While the term is au courant, the concept of the gig economy is old. Contingent workers include freelancers, independent contractors and other non-permanent workers hired on a per-project basis. Estimates place the share of the U.S. labor force engaged in such non-permanent employment at 30 percent, or about 50 million people. And most labor experts expect the percentage to increase steadily, as employers embrace the flexibility and cost efficiency of engaging contracted employees where possible. Gig workers are expected to comprise 40 percent of the workforce by the end of the decade. And they are not saving enough.
A Harris online poll conducted last spring on behalf of Prudential Financial highlighted the hurdles these contingent workers face in pursuing financial security. This survey adds to the growing body of evidence suggesting that participants in the gig economy are not doing enough to provide for the future, and that more attention must be paid by workers, advisers and policymakers to head off a looming financial shortfall.
One important finding was that gig workers earn less: about $26,000 less per year on average than regular full-time employees. This owes largely to a shorter average work week, 25 hours versus 40 for traditional jobs. Add to this the somewhat surprising result that giggers tend to be four years older than full-timers on average, and the savings challenge becomes more acute.
Furthermore, contracted workers lack access to employer-sponsored retirement plans typically available to traditional workers. That means not only the unavailability of a tax-deferred saving option but also the absence of any potential matching employer contributions. The survey found that only 16 percent of gig workers had any assets in an employer-sponsored or self-employed retirement plan.
What to do?
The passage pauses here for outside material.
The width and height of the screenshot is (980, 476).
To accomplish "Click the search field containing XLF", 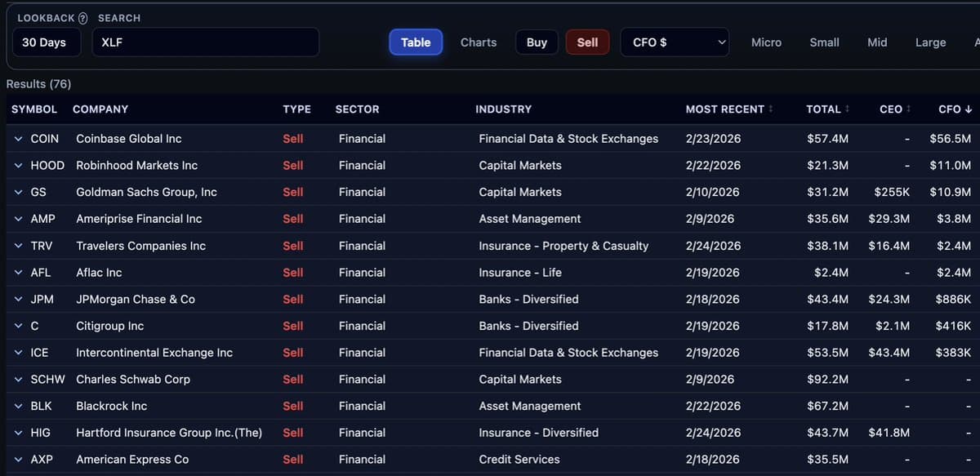I will [204, 42].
The accelerating movement toward gig employment requires that participants take additional actions to replace the tools formerly offered through conventional employers.
A number of tax-favored retirement plans are available at little or no cost to self-employed individuals. SEP (Simplified Employer Pension) plans provide for significant annual employer-only contributions (up to $54,000) to an IRA account with no annual forms or returns to file. This type of savings plan can be effective if giggers have established a recognized business structure like a corporation or LLC. Contributions are tax-deductible to the business entity and tax-deferred for the participant. SEP plans require that all employees receive equal percentages of compensation, but are especially effective for sole proprietors that have established a business structure.
Other potential options include solo 401(k) and SIMPLE plans, as well as traditional deductible IRAs and non-deductible Roth IRA accounts. Each has advantages and limitations, and a competent adviser, accountant or financial planner can help you sort it all out.
But every attractive alternative is only as beneficial as the commitment to consistently feed it. It has never been more important to commit to disciplined, dedicated saving and investing than in the new and growing gig economy. And the clock is ticking.
Christopher A. Hopkins, CFA, is a vice president and portfolio manager for Barnett & Co. in Chattanooga.